Alkyl chain modification strategies in both organic semiconductors
and inorganic dielectrics play a crucial role in improving the performance
of organic thin-film transistors (OTFTs). Polyimide (PI) and its derivatives
have received extensive attention as dielectrics for application in
OTFTs because of flexibility, high-temperature resistance, and low
cost. However, low-temperature solution processing PI-based gate dielectric
for flexible OTFTs with high mobility, low operating voltage, and
high operational stability remains an enormous challenge. Furthermore,
even though di-n-decyldinaphtho[2,3-b:2′,3′-f]thieno[3,2-b]thiophene (C10-DNTT) is known to have very
high mobility as an air-stable and high-performance organic semiconductor,
the C10-DNTT-based TFTs on the PI gate dielectrics still
showed relatively low mobility. Here, inspired by alkyl side chain
engineering, we design and synthesize a series of PI materials with
different alkyl side chain lengths and systematically investigate
the PI surface properties and the evolution of organic semiconductor
morphology deposited on PI surfaces during the variation of alkyl
side chain lengths.
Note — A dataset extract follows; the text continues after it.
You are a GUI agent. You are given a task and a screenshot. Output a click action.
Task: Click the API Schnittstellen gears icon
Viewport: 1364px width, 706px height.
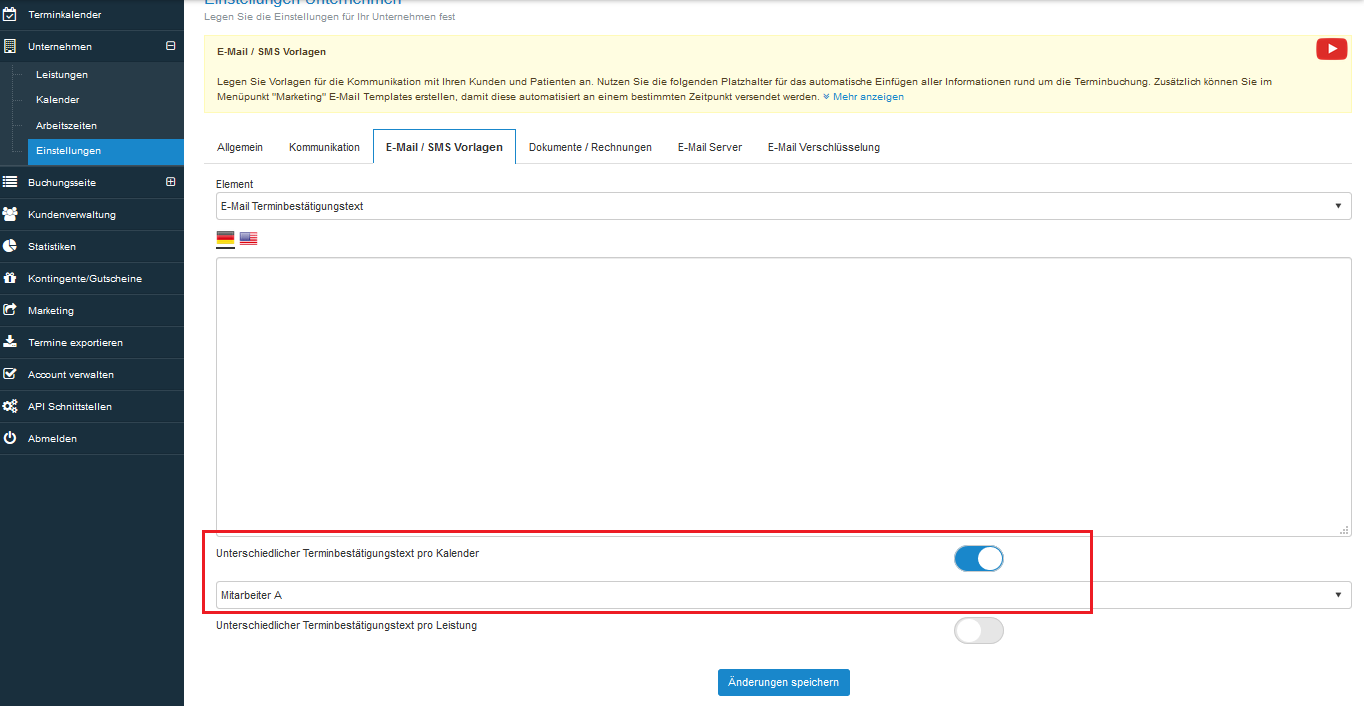pos(10,406)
It is found that the alkyl side chain length has
a critical influence on the PI surface properties, as well as the
grain size and molecular orientation of semiconductors. Good field-effect
characteristics are obtained with high mobilities (up to 1.05 and
5.22 cm2/Vs, which are some of the best values reported
to date), relatively low operating voltage, hysteresis-free behavior,
and high operational stability in OTFTs. These results suggest that
the strategy of optimizing alkyl side-chain lengths opens up a new
research avenue for tuning semiconductor growth to enable high mobility
and outstanding operational stability of PI-based OTFTs.